Render every line of the records below as a Markdown table with two columns, Row and Line. Put a sequential row number in Row and the full line in Line, and omit blank lines.

▶ [Information given]:
......
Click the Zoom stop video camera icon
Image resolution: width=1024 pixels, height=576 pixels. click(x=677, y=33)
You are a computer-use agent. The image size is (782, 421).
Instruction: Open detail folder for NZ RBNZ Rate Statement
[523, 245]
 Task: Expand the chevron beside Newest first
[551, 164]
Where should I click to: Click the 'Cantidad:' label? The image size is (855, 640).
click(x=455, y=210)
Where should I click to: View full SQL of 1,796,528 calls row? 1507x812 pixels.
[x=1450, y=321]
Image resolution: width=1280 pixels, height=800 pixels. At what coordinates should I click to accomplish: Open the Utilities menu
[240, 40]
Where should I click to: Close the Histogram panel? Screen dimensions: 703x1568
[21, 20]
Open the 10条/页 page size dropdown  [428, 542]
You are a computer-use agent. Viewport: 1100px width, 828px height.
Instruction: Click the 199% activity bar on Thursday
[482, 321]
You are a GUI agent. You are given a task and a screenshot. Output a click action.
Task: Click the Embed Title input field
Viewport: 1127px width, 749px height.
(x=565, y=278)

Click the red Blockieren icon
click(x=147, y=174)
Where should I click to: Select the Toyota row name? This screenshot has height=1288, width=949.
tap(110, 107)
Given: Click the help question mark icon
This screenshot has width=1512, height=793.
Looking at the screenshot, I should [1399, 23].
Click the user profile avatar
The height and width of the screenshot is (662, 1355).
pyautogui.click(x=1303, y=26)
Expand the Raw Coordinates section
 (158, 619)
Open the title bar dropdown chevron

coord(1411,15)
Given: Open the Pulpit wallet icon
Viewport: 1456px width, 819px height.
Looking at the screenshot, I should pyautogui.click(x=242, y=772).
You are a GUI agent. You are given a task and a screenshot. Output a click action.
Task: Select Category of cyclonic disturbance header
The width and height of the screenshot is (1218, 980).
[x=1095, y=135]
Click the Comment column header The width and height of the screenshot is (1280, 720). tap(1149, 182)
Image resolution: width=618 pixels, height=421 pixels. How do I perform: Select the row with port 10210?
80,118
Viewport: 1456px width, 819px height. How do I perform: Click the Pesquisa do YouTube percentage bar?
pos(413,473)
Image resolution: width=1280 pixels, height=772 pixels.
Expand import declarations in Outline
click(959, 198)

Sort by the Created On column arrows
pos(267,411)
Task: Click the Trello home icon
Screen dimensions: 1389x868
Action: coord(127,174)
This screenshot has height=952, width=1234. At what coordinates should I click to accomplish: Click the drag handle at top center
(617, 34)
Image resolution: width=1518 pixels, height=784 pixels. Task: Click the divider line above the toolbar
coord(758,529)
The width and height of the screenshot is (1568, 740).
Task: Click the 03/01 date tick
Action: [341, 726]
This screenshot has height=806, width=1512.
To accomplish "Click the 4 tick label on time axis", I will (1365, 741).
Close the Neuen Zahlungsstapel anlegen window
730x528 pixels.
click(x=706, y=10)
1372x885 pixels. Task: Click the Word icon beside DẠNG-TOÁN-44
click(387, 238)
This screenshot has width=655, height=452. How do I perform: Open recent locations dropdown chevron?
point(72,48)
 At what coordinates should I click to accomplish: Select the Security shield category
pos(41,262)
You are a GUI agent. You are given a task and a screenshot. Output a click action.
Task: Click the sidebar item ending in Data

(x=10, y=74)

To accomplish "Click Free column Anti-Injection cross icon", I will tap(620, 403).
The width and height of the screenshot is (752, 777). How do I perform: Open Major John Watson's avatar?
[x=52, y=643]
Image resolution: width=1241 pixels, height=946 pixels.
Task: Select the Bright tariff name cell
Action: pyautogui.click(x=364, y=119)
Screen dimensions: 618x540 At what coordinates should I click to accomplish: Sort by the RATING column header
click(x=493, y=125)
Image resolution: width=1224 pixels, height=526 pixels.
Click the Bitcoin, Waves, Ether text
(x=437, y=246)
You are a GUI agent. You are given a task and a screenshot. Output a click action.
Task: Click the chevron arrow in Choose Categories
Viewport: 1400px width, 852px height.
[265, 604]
......
▶ [The output]:
| Row | Line |
|---|---|
| 1 | Click the Zoom stop video camera icon |
| 2 | Image resolution: width=1024 pixels, height=576 pixels. click(x=677, y=33) |
| 3 | You are a computer-use agent. The image size is (782, 421). |
| 4 | Instruction: Open detail folder for NZ RBNZ Rate Statement |
| 5 | [523, 245] |
| 6 |  Task: Expand the chevron beside Newest first |
| 7 | [551, 164] |
| 8 | Where should I click to: Click the 'Cantidad:' label? The image size is (855, 640). |
| 9 | click(x=455, y=210) |
| 10 | Where should I click to: View full SQL of 1,796,528 calls row? 1507x812 pixels. |
| 11 | [x=1450, y=321] |
| 12 | Image resolution: width=1280 pixels, height=800 pixels. At what coordinates should I click to accomplish: Open the Utilities menu |
| 13 | [240, 40] |
| 14 | Where should I click to: Close the Histogram panel? Screen dimensions: 703x1568 |
| 15 | [21, 20] |
| 16 | Open the 10条/页 page size dropdown  [428, 542] |
| 17 | You are a computer-use agent. Viewport: 1100px width, 828px height. |
| 18 | Instruction: Click the 199% activity bar on Thursday |
| 19 | [482, 321] |
| 20 | You are a GUI agent. You are given a task and a screenshot. Output a click action. |
| 21 | Task: Click the Embed Title input field |
| 22 | Viewport: 1127px width, 749px height. |
| 23 | (x=565, y=278) |
| 24 | Click the red Blockieren icon |
| 25 | click(x=147, y=174) |
| 26 | Where should I click to: Select the Toyota row name? This screenshot has height=1288, width=949. |
| 27 | tap(110, 107) |
| 28 | Given: Click the help question mark icon |
| 29 | This screenshot has width=1512, height=793. |
| 30 | Looking at the screenshot, I should [1399, 23]. |
| 31 | Click the user profile avatar |
| 32 | The height and width of the screenshot is (662, 1355). |
| 33 | pyautogui.click(x=1303, y=26) |
| 34 | Expand the Raw Coordinates section |
| 35 |  (158, 619) |
| 36 | Open the title bar dropdown chevron |
| 37 | coord(1411,15) |
| 38 | Given: Open the Pulpit wallet icon |
| 39 | Viewport: 1456px width, 819px height. |
| 40 | Looking at the screenshot, I should pyautogui.click(x=242, y=772). |
| 41 | You are a GUI agent. You are given a task and a screenshot. Output a click action. |
| 42 | Task: Select Category of cyclonic disturbance header |
| 43 | The width and height of the screenshot is (1218, 980). |
| 44 | [x=1095, y=135] |
| 45 | Click the Comment column header The width and height of the screenshot is (1280, 720). tap(1149, 182) |
| 46 | Image resolution: width=618 pixels, height=421 pixels. How do I perform: Select the row with port 10210? |
| 47 | 80,118 |
| 48 | Viewport: 1456px width, 819px height. How do I perform: Click the Pesquisa do YouTube percentage bar? |
| 49 | pos(413,473) |
| 50 | Image resolution: width=1280 pixels, height=772 pixels. |
| 51 | Expand import declarations in Outline |
| 52 | click(959, 198) |
| 53 | Sort by the Created On column arrows |
| 54 | pos(267,411) |
| 55 | Task: Click the Trello home icon |
| 56 | Screen dimensions: 1389x868 |
| 57 | Action: coord(127,174) |
| 58 | This screenshot has height=952, width=1234. At what coordinates should I click to accomplish: Click the drag handle at top center |
| 59 | (617, 34) |
| 60 | Image resolution: width=1518 pixels, height=784 pixels. Task: Click the divider line above the toolbar |
| 61 | coord(758,529) |
| 62 | The width and height of the screenshot is (1568, 740). |
| 63 | Task: Click the 03/01 date tick |
| 64 | Action: [341, 726] |
| 65 | This screenshot has height=806, width=1512. |
| 66 | To accomplish "Click the 4 tick label on time axis", I will (1365, 741). |
| 67 | Close the Neuen Zahlungsstapel anlegen window |
| 68 | 730x528 pixels. |
| 69 | click(x=706, y=10) |
| 70 | 1372x885 pixels. Task: Click the Word icon beside DẠNG-TOÁN-44 |
| 71 | click(387, 238) |
| 72 | This screenshot has width=655, height=452. How do I perform: Open recent locations dropdown chevron? |
| 73 | point(72,48) |
| 74 |  At what coordinates should I click to accomplish: Select the Security shield category |
| 75 | pos(41,262) |
| 76 | You are a GUI agent. You are given a task and a screenshot. Output a click action. |
| 77 | Task: Click the sidebar item ending in Data |
| 78 | (x=10, y=74) |
| 79 | To accomplish "Click Free column Anti-Injection cross icon", I will tap(620, 403). |
| 80 | The width and height of the screenshot is (752, 777). How do I perform: Open Major John Watson's avatar? |
| 81 | [x=52, y=643] |
| 82 | Image resolution: width=1241 pixels, height=946 pixels. |
| 83 | Task: Select the Bright tariff name cell |
| 84 | Action: pyautogui.click(x=364, y=119) |
| 85 | Screen dimensions: 618x540 At what coordinates should I click to accomplish: Sort by the RATING column header |
| 86 | click(x=493, y=125) |
| 87 | Image resolution: width=1224 pixels, height=526 pixels. |
| 88 | Click the Bitcoin, Waves, Ether text |
| 89 | (x=437, y=246) |
| 90 | You are a GUI agent. You are given a task and a screenshot. Output a click action. |
| 91 | Task: Click the chevron arrow in Choose Categories |
| 92 | Viewport: 1400px width, 852px height. |
| 93 | [265, 604] |